* _Document extract_
::::::

Then the. Images are [00:26:00] dissimilar. And how does this apply to generative adversarial networks? So you have a combination of two networks. Where one is checking the output of the other one with those scores, or, probably some other scores as well. But basically the point here is you have the real image and you compare output of a network or of a model to this real image.

On different levels, on the feature level and on the image, property similarity level. So contrast luminescence, colors and all the stuff that you basically see, but don't even think you see. And these are what those scores are about. One more. That is pretty cool.

Masked Language Modeling Accuracy

Aleks: Is the masked language modeling accuracy.

So what's happening here? You're masking. This one is easy. You're masking words. Lemme show it to you. [00:27:00] Sorry. Nope. Does it work? Yes. We have an original sentence, right? Ah, nope, sorry. Original sentence, the scariest predator that humans can encounter in North America is the bear. Okay. And then we mask we cover some words and the new sentence is, as you can see on the screen, the scariest that humans can encounter in is the bear. Something scary in somewhere is the bear. And then AI model is supposed to fill in the blank. So obviously if the model says Mask one is predator and mask two. Is America, it did a good job. Whereas if it says herbivore and Antarctica, it didn't do a good job.

::::::

* _Explore the material_
A – Answer these questions using the transcript on model evaluation scores.
(i) In a generative adversarial network, how many networks are combined?
(ii) Which image properties are listed as things you see but don't even think you see?
(iii) Which two words, if given by the model, would mean it did not do a good job at filling in the masked sentence?
B – Reproduce the passage of the transcript on model evaluation scores that opens with the words containing "Then the. Images" and closes with "is pretty cool.".
C – Carry on with the transcript on model evaluation scores from the point where it stops.

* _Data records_

::::::

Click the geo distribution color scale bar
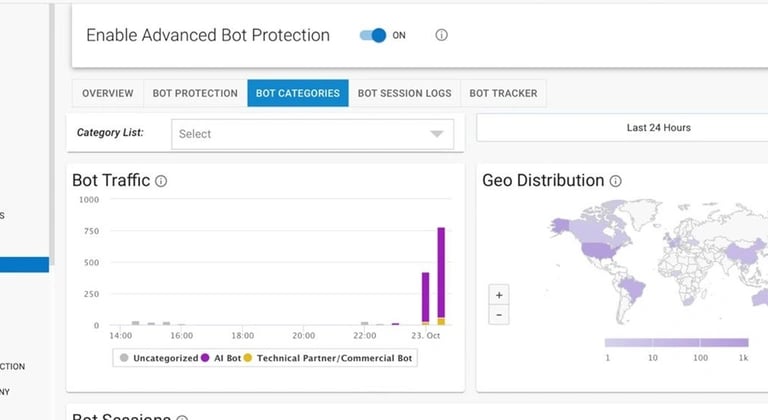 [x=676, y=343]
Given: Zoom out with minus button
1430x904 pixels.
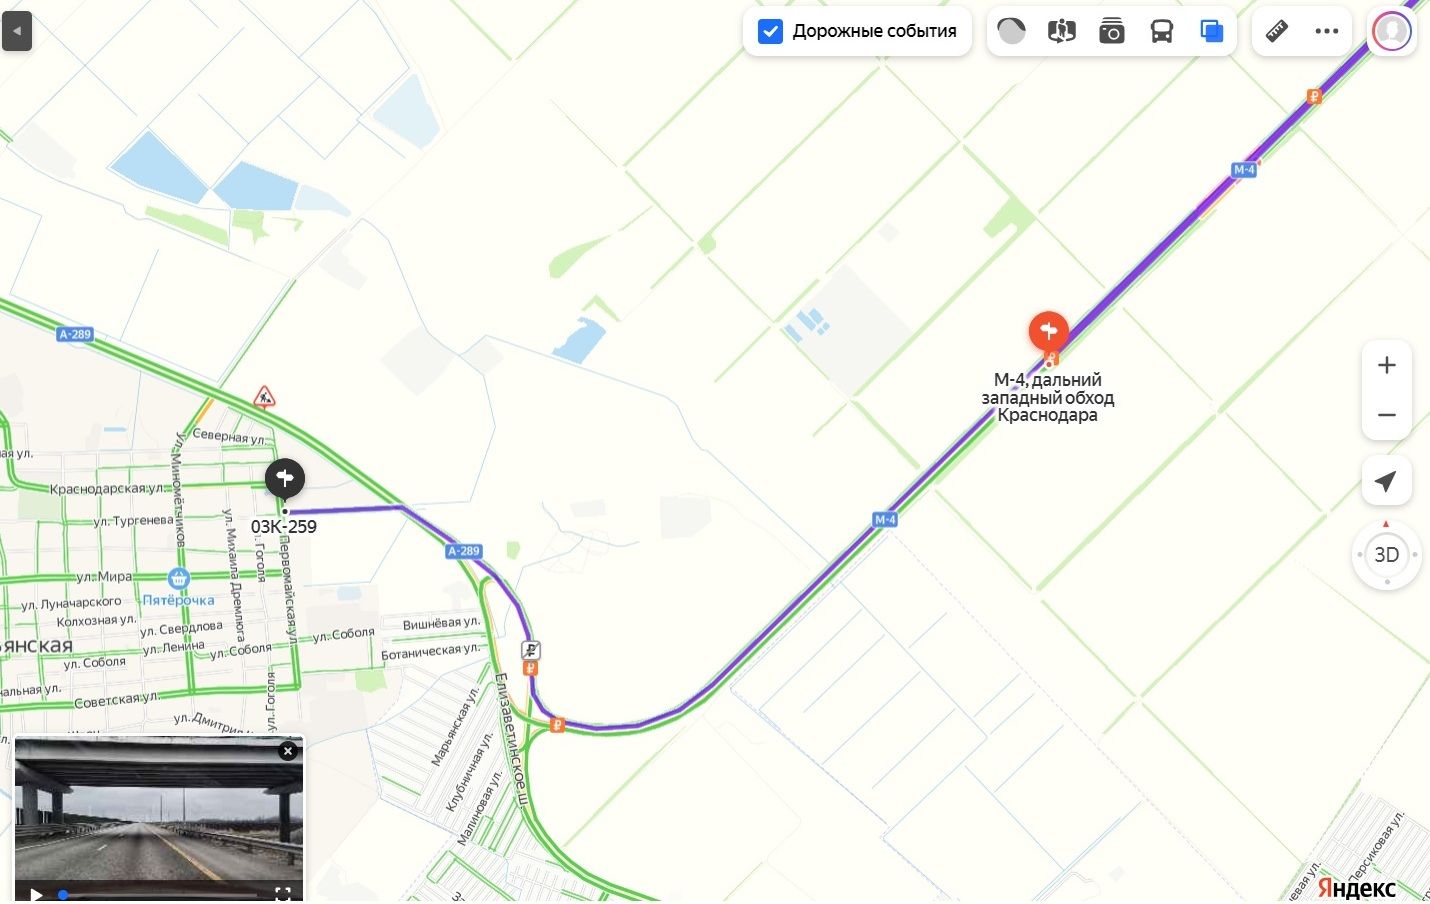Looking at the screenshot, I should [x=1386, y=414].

::::::

* _Answers to the exercise_
A –
(i) Two networks.
(ii) Contrast, luminescence, and colors.
(iii) Herbivore and Antarctica.

B –
Then the. Images are [00:26:00] dissimilar. And how does this apply to generative adversarial networks? So you have a combination of two networks. Where one is checking the output of the other one with those scores, or, probably some other scores as well. But basically the point here is you have the real image and you compare output of a network or of a model to this real image.

On different levels, on the feature level and on the image, property similarity level. So contrast luminescence, colors and all the stuff that you basically see, but don't even think you see. And these are what those scores are about. One more. That is pretty cool.

C –
That's a cool one too, as well. But what you see here is that these [00:28:00] metrics are totally different from what we were used to from the classical computer vision and. If you're just joining, let me know where you're tuning in from. Thank you so much for all the, oh. Oh, I see again, general Eisenhower answer, world Wari.

Yes. So for those who joined later I had my naturalization interview yesterday to becoming a US citizen, and that was one of the questions in which world. In which war was General Eisenhower, a general before he became a president, and the correct answer comes from Thomas it was the World War Second.

Moving on, we are moving to table two, which is gonna tell us, and we're gonna go through them very quickly just to mention them, just. That you have heard the names, which most of them you probably know already because this has been around for [00:29:00] longer than the generative AI, are the non generative AI statistic metrics in classification.

And, but actually before we dive into, I wanna show you something that I forgot to show last time. The book classification. Do we have classification here?

Not like specifically. I'll come back to it. This is the computer vision to pathology, vision translation. What do you actually do when you detect objects, when you do semantic segmentation and that you need different metrics? That's from the book. If you don't have the book yet, which I suspect most of you have, but you can get it, right now you can scan this code and that's gonna be a free ebook. My free ebook, digital pathology one-on-one, where you will find this image on page. Which page is that? 84. So if you wanted grab it, but we're gonna go back to the paper. Does it stay the code? Okay. I have [00:30:00] to, how do I take off this code?

Oh, hide. I am, I'm happy they make this streaming software so user friendly. I'm just gonna pull up, pull back the chat so that I can see what you're saying. Okay.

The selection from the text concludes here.